--- Selected excerpt ---
Reproducibility of the OBS global grid search
In the context of issue #126 (closed) it was found that the observation-operator implementation (OBS) would fail the SETTE reproducibility test if SETTE would compare OBS-specific model output (see !194 (comment 5931)). As a result, !194 (merged) includes a SETTE extension for the comparison of OBS-specific output, which evinces the ORCA2_ICE_OBS
failure, but the actual reproducibility failure has yet to be resolved in the corresponding development branch. Further, the same issue has also been found to be present in branch_4.2
Some associations of observation locations to model grid locations in the vicinity of land-only subdomains (two land-only subdomains are present in the REPRO_8_4
configuration, which, however, are not suppressed) have been found to differ between ORCA2_ICE_OBS
SETTE runs REPRO_4_8
and REPRO_8_4
. As halo exchanges that solely affect land points are suppressed (and by extension exchanges with land-only subdomains), coordinate values in halo regions of arrays glam{t,u,v,f}
and gphi{t,u,v,f}
are unreliable. However, the OBS grid-search algorithm subjects such values to a global reduction operation (calls of subroutine mpp_global_max
in module obs_grid
). Further, the current implementation of the OBS global grid search (option ln_grid_global
) appears to be incompatible with the suppression of land subdomains. In fact, running REPRO_8_4
on 30 instead of 32 processes results in a failure of the model run.
---
### Task to complete
In the issue on reproducibility of the OBS global grid search, what happens when REPRO_8_4 is run on 30 processes instead of 32?
--- Source data ---
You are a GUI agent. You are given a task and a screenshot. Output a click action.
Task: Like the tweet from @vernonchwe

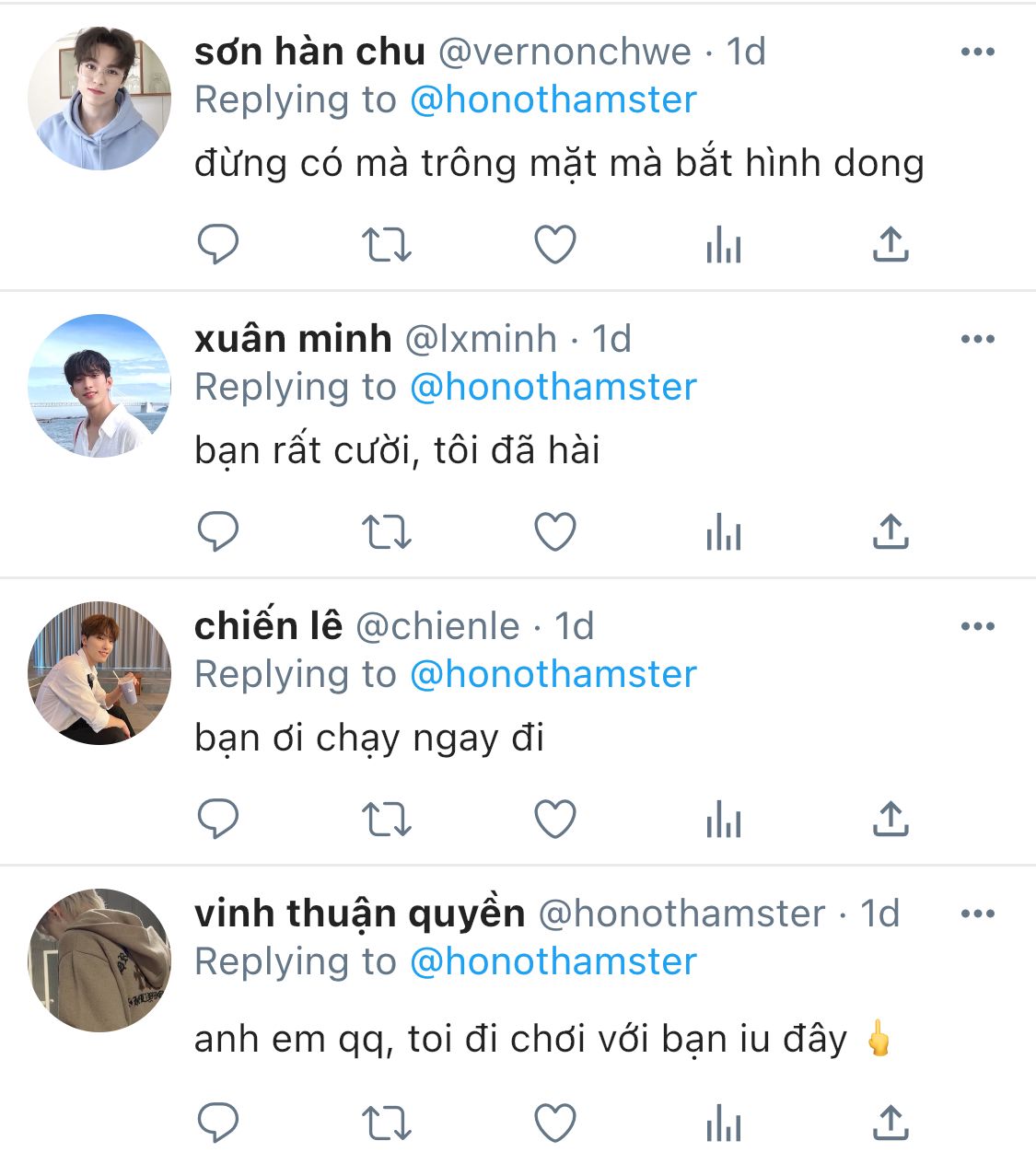tap(555, 245)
---
### Solution to this problem
The model run fails.